Most officials should be prepared for their interactions with William and Kate to last only 10 seconds or so, since they have so many people to meet, Spence said. But the royals have “mastered a way of making sure that [the conversation] feels quite natural.”
And when it comes to attire, don’t believe everything you see in the movies, she added.
Despite popular belief, experts said wearing a decorative or fancy hat isn’t necessary. Unless an occasion calls for it, Spence said, “hats are really a daytime piece of attire for the Brits.”
However, officials should adhere to a certain dress code — from business to smart casual — depending on the type of event they’re attending. Invitations will likely have outlined what “people are supposed to wear,” Spence said.
“It’s even more important when you’re dealing with the royals because you don’t want to be mismatched in your level of attire and theirs, and also everything is going to be photographed,” she said.
In modern times, it’s not just handshakes and hats that officials might be thinking about: there’s also the selfie. But should officials snap one with William or Kate in hopes of capturing a viral moment?
Definitely not — unless a royal offers to take a photo with them, Meier said. Asking for an autograph, or touching them (outside of a handshake) should also be avoided.
Although both William and Kate take a more “relaxed and modern approach to their royal duties,” said Liz Wyse, an etiquette advisor at Debrett’s, a British company that offers information about meeting royalty, people would be well advised to just follow the couple’s lead when they meet them.
“The main emphasis would be on being polite and respectful,” she said. “They are used to people being nervous when they meet them, and are very good at ignoring any signs of nerves.”

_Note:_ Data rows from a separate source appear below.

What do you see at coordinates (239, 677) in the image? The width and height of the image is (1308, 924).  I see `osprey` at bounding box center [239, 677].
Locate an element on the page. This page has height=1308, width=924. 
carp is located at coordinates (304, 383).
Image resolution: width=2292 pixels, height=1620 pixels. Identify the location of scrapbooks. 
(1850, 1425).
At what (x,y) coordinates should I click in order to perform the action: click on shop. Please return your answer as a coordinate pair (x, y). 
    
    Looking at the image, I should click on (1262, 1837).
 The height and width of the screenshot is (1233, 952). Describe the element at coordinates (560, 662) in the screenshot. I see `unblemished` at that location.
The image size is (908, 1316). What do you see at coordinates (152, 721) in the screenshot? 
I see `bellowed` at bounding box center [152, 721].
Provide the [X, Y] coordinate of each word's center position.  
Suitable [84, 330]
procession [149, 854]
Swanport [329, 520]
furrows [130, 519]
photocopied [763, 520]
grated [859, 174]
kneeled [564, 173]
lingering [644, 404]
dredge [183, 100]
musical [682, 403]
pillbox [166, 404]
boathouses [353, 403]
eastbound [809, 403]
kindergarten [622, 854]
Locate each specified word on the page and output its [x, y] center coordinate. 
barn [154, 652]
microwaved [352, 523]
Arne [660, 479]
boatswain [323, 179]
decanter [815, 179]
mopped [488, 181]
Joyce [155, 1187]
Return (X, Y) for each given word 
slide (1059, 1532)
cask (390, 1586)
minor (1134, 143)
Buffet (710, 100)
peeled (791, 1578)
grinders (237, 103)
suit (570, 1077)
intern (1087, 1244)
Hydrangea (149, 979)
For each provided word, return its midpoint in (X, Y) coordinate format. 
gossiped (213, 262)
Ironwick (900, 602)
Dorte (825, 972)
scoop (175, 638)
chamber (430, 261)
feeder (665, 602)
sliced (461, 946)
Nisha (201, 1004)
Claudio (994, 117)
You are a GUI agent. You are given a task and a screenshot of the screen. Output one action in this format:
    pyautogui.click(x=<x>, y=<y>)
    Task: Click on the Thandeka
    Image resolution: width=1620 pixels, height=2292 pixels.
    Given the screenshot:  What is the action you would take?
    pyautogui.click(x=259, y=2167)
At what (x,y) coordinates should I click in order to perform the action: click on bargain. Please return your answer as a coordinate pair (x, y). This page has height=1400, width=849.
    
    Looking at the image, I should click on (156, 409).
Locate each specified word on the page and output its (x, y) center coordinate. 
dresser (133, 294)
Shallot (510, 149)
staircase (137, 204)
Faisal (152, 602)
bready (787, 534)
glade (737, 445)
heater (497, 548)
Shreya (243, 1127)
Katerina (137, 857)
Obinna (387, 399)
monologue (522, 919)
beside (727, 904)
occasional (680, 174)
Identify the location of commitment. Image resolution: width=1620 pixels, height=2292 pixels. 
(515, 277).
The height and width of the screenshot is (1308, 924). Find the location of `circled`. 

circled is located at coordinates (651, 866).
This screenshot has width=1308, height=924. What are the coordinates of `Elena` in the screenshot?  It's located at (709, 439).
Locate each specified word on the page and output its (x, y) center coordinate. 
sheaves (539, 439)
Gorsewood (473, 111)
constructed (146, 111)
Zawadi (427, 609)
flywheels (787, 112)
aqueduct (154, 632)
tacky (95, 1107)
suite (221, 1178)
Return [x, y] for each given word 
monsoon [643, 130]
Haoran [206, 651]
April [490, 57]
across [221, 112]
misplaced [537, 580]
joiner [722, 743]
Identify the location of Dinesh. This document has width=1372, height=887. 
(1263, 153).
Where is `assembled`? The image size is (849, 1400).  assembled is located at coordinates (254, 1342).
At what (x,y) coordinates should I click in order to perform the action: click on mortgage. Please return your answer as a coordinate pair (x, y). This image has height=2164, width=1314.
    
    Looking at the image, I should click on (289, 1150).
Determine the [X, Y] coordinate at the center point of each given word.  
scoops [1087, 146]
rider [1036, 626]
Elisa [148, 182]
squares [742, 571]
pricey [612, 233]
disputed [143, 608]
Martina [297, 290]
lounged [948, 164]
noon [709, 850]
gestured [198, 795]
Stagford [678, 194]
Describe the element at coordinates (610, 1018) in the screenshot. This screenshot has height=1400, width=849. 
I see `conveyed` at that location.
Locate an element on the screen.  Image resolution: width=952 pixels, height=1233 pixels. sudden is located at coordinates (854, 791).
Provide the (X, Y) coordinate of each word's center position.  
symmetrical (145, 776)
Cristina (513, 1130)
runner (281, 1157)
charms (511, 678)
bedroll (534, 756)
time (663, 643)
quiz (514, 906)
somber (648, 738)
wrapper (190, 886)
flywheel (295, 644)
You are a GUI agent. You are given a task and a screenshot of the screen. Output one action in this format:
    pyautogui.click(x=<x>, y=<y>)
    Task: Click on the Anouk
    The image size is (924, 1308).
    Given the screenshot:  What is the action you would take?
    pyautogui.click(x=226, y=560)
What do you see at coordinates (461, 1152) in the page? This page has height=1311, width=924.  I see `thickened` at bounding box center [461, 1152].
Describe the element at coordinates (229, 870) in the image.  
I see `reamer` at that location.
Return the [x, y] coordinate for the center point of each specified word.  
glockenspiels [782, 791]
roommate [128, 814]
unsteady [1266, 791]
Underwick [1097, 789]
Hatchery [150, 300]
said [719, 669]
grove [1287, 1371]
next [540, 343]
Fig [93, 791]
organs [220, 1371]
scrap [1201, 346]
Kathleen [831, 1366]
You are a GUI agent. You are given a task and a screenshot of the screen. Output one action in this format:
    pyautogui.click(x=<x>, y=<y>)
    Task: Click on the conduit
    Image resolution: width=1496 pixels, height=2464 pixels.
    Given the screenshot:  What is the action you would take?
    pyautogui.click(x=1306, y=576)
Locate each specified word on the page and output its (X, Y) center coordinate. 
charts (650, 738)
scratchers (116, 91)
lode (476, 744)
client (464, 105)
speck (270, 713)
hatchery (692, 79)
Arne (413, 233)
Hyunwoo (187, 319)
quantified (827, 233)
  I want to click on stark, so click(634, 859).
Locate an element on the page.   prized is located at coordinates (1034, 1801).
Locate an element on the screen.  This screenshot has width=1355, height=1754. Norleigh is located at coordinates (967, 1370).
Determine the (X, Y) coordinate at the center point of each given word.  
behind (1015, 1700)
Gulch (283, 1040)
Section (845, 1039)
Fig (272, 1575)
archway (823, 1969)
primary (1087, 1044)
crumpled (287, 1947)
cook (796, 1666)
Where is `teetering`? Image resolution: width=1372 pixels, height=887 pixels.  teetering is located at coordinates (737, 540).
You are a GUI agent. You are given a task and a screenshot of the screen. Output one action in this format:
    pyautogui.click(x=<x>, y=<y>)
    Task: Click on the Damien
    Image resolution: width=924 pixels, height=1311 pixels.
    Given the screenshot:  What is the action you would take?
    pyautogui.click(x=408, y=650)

“They’re real people, and they understand that there are intercultural differences,” she said. “And so they will be very flexible and understanding.”
Either way, Joe Curtatone, president of the Northeast Clean Energy Council, who will meet the couple at Greentown Labs in Somerville Thursday, isn’t too worried about getting it wrong.
“I don’t think anyone comes to Boston to experience perfect manners,” the former Somerville mayor said in a statement. “It seems like what Prince William and Princess Kate care about is the climate crisis that threatens our entire planet.”